Text passage =>
To examine whether the suppression effect is specific to the CMV sequence, we carried out replication analysis of a commercially available plasmid, pMAMneo-CAT, that contains an RSV-MMTV transcription regulatory element and an SV40 origin. This plasmid replicated poorly compared to pSV2cat. Deletion of the RSV-MMTV transcription regulatory element induced replication activity about threefold, indicating that this transcription regulatory element also exerts a negative effect on the SV40 origin (Fig. 2c).

Dosage effect of the CMV enhancer-promoter on SV40 DNA replication.

The results above indicate a position-dependent effect of CMV sequence on SV40 origin activity. To further analyze the mechanism of inhibition of the SV40 origin by the CMV sequence, we inserted multiple copies of the CMV sequence, either in tandem or separately, in pSV2cat. Insertion of extra copies of the CMV sequence either in tandem or at different sites further inhibited SV40 origin-dependent replication (Fig. 3).

FIG. 3 — Dosage effect of CMV IE enhancer-promoter on SV40 origin activity. Replication efficiency relative to that of the parental plasmid pSV2cat was determined for plasmids containing one copy (1×) or two copies (2×) of the HCMV IE enhancer-promoter (P/E) inserted at the positions indicated. The orientation of the CMV promoter relative to the SV40 early promoter is indicated as (+) or (−). Plasmids containing two copies of the CMV enhancer-promoter replicate much less efficiently than plasmids with only one.

Inhibition of SV40 origin-dependent replication is located in the enhancer portion of the CMV regulatory element; exclusion of an origin occlusion mechanism.

To determine whether inhibition of the SV40 origin is due to interference of initiation at the origin by transcription from the CMV promoter, we removed the CMV promoter by BAL31 nuclease deletion from the 3′ end of the CMV enhancer-promoter. As shown in Fig. 4, deletion up to nt −91 including the TATA and CAAAT promoter elements did not diminish the ability of the CMV sequence to suppress SV40 origin-dependent replication when the CMV sequence was inserted at the HindIII site in either orientation. Furthermore, the SV40 origin was not suppressed by the insertion of the minimal CMV promoter from nt −42 to +107 at either HindIII (early side of origin) or NdeI (late side of origin) in either orientation. These results indicate that transcription toward or away from the origin from either the early or late side does not affect SV40 origin-dependent DNA replication and that the CMV promoter is dispensable for the inhibitory effect.

The fact that promoter deletion is still fully capable of inhibiting SV40 DNA replication indicates that the suppressing sequences of CMV are located within the enhancer sequence. To further locate the suppression elements, we inserted portions of the CMV enhancer at the HindIII site of pSV2cat and studied the transient replication of these plasmids in Cos-1 cells. The 5′ portion of the enhancer represented by the restriction fragments ClaI-NdeI (nt −598 to −348 relative to CMV IE transcription start site) and ClaI-NcoI (nt −598 to −223) reduced the plasmid DNA amount to about 11 to 18% and 6%, respectively, of the control plasmid (Fig. 4). Thus, the 5′ portion of the enhancer still contained repressor elements, but the effect was less than that of the whole enhancer. Similarly, the 3′ portion of the enhancer, represented by the restriction fragments NdeI-HindIII and NcoI-HindIII, also suppressed plasmid replication to about 6% of the control (Fig. 4). These data indicate that SV40 origin-suppressing elements are located throughout the enhancer.

The data =>
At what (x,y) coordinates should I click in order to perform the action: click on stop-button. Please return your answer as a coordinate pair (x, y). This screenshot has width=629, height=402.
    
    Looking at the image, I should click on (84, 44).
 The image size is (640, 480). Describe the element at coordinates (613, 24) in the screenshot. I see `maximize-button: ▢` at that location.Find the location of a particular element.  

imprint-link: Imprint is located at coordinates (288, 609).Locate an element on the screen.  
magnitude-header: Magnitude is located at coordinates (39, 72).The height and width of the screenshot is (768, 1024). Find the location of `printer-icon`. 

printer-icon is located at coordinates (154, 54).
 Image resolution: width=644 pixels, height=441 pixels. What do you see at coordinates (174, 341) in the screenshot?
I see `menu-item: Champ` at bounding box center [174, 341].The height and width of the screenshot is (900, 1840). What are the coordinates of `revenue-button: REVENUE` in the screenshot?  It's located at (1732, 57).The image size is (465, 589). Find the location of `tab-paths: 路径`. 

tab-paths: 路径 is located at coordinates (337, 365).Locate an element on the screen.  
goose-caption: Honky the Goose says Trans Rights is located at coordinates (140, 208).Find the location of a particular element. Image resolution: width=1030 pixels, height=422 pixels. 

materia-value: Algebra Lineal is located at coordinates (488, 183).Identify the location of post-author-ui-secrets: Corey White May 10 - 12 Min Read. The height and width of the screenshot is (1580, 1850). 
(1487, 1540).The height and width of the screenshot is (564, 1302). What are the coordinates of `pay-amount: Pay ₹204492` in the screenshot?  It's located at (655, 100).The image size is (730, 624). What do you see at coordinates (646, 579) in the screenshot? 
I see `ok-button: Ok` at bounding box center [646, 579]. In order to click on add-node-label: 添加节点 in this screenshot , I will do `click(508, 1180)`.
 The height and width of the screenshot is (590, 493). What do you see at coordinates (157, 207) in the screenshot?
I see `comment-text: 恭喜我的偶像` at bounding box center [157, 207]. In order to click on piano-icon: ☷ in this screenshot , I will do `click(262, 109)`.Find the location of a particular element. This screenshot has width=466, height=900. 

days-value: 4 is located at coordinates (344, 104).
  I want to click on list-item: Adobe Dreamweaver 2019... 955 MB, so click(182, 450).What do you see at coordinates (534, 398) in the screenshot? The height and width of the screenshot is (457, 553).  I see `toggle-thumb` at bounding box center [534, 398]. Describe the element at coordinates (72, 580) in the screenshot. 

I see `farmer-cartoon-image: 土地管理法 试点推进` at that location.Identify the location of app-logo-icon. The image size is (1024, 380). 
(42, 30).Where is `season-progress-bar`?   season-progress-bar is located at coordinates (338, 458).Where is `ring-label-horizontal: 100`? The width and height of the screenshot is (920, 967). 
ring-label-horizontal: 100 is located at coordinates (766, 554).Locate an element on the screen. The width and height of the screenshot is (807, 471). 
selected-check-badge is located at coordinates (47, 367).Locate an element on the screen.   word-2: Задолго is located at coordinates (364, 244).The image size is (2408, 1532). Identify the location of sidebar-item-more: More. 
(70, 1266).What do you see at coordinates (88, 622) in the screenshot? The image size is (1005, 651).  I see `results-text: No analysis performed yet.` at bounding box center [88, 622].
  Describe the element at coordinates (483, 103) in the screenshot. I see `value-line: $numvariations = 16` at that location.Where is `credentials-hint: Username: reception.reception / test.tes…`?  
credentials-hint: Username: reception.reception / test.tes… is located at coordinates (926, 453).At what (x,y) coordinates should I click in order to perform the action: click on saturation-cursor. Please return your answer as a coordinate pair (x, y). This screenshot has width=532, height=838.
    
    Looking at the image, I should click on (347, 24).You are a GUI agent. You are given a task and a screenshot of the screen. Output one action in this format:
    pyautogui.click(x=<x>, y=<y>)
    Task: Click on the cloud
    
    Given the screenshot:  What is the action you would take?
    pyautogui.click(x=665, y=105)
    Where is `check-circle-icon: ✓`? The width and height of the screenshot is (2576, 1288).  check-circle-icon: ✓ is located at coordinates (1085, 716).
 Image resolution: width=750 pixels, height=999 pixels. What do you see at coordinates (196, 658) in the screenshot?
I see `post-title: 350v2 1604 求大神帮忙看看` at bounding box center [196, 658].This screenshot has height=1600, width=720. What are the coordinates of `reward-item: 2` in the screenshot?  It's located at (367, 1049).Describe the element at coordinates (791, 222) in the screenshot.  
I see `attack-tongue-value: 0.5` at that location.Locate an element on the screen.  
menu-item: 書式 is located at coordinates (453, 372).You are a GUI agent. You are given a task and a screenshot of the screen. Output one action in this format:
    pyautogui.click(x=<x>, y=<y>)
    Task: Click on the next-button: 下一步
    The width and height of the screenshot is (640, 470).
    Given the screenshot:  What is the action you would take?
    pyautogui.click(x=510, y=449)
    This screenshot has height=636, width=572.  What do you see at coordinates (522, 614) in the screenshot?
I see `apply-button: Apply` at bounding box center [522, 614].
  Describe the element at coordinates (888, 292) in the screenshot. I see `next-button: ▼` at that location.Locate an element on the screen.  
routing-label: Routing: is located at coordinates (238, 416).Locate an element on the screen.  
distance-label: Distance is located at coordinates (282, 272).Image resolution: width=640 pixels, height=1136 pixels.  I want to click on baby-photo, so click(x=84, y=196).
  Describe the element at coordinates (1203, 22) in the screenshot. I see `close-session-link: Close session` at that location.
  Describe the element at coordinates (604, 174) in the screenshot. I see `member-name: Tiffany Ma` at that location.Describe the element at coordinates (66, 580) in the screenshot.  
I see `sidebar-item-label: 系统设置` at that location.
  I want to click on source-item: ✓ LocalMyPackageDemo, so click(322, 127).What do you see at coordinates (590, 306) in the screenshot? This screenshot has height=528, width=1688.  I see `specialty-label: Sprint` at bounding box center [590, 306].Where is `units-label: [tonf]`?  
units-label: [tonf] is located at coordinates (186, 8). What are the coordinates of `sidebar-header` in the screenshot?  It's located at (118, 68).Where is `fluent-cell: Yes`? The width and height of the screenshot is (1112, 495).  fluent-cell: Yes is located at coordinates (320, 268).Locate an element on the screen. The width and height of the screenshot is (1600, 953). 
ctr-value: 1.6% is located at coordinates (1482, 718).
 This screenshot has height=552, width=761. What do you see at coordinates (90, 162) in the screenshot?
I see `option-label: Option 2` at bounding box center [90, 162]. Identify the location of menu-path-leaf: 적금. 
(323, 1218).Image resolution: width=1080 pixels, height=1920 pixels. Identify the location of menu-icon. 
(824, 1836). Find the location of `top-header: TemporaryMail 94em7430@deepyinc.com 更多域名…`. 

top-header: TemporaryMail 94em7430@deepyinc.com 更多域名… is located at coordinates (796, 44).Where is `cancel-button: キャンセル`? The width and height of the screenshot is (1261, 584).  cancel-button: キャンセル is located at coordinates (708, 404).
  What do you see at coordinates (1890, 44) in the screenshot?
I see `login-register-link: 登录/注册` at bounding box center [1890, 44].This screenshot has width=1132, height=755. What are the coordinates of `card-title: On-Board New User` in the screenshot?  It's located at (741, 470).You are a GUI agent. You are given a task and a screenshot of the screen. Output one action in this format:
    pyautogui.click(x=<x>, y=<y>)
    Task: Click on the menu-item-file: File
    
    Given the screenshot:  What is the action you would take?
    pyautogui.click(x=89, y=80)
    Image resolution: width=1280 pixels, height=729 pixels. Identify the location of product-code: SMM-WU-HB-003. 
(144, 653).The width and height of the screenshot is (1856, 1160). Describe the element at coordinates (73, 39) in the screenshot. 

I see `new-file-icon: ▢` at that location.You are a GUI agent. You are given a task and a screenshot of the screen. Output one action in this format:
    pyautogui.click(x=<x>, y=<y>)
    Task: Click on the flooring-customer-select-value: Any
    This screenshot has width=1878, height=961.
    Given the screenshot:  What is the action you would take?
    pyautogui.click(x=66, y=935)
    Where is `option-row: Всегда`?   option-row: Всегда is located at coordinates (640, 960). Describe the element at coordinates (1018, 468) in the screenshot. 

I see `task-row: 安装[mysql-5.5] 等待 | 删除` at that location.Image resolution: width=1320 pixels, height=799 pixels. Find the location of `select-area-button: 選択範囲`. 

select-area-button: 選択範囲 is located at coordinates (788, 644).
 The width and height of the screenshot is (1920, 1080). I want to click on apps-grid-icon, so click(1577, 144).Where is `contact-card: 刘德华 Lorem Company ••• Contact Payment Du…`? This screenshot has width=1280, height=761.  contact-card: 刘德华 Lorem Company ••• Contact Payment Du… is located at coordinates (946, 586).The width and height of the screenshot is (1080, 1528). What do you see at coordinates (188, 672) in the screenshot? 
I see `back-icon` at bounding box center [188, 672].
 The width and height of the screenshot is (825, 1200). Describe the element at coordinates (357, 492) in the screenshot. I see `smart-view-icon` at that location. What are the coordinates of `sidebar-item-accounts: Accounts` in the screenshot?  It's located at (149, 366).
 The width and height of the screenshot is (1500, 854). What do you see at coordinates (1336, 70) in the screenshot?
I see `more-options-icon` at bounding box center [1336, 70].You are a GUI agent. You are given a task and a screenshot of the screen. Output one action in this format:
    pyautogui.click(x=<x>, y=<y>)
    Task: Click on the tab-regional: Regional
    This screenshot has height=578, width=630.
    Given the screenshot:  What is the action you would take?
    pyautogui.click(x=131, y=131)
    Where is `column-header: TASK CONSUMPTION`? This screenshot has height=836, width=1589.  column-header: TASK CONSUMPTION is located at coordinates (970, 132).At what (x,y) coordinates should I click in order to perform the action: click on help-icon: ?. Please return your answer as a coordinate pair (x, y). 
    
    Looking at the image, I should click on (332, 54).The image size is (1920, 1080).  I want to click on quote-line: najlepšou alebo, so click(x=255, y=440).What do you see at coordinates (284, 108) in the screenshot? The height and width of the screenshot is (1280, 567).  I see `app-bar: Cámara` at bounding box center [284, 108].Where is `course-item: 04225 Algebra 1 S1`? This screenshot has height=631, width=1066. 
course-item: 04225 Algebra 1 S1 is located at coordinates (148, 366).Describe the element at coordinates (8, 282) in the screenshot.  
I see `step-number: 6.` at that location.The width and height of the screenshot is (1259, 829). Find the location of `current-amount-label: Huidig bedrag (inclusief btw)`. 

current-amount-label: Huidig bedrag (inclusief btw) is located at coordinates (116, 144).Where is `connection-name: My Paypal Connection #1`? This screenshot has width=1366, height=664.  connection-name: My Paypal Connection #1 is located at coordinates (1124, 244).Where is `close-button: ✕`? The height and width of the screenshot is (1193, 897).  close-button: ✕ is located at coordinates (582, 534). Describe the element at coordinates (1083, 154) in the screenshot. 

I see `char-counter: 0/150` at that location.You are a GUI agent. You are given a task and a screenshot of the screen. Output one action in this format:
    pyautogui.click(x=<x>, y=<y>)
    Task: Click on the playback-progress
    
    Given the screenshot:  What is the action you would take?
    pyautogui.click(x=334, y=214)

Activity 1 =>
Answer these questions from the passage on CMV sequences and SV40 DNA replication:
(a) By about how much did deleting the RSV-MMTV transcription regulatory element raise replication activity?
(b) To about what percentage of the control plasmid did the ClaI-NcoI fragment reduce the plasmid DNA amount?
(c) At which two sites was the minimal CMV promoter from nt −42 to +107 inserted?
Activity 2 =>
Continue the passage on CMV sequences and SV40 DNA replication, starting after its final sentence.
The listing is separate material and is unrelated to the passage on CMV sequences and SV40 DNA replication.

Task answer 1 =>
(a) About threefold.
(b) About 6%.
(c) HindIII and NdeI.

Task answer 2 =>
To map the suppressing elements further, we studied the effect of deletion in the 3′ portions of the CMV enhancer. As summarized in Fig. 4, BAL31 deletion analysis suggests a suppressing element between nt −135 and −76. This region includes an NF-κB and two SP1 transcription factor binding sites. Similarly, deletion of sequence in the 5′ enhancer portion from −598 to −507 raised the replicated DNA amount from 18 to 75% of the level for pSV2cat. This result suggests a suppressing element between nt −598 and −507.

Since the SV40 enhancer also contains NF-κB and SP1 sites, we sought to determine if these transcription factor binding sequences in the 3′ portion of the CMV enhancer could inhibit the SV40 origin through some kind of competition with the SV40 enhancer. To this end, we constructed plasmids containing NF-κB binding site oligonucleotides corresponding to the 18-bp repeats in the CMV IE enhancer or its oligomers and inserted them at the HindIII site of pSV2cat. No suppression of plasmid replication was observed (data not shown). Similarly, insertion of 21-bp repeats which contained multiple SP1 binding sites from SV40 DNA at the HindIII site of pSV2cat also did not appreciably affect the replication of plasmid DNA in Cos-1 cells (data not shown). Thus, neither the SP1 nor NF-κB binding site alone seems capable of inhibiting SV40 DNA replication when inserted at the HindIII site immediate to the early side of the SV40 origin.

Suppression of replication of plasmids containing two or three copies of origin of replication by the CMV enhancer-promoter.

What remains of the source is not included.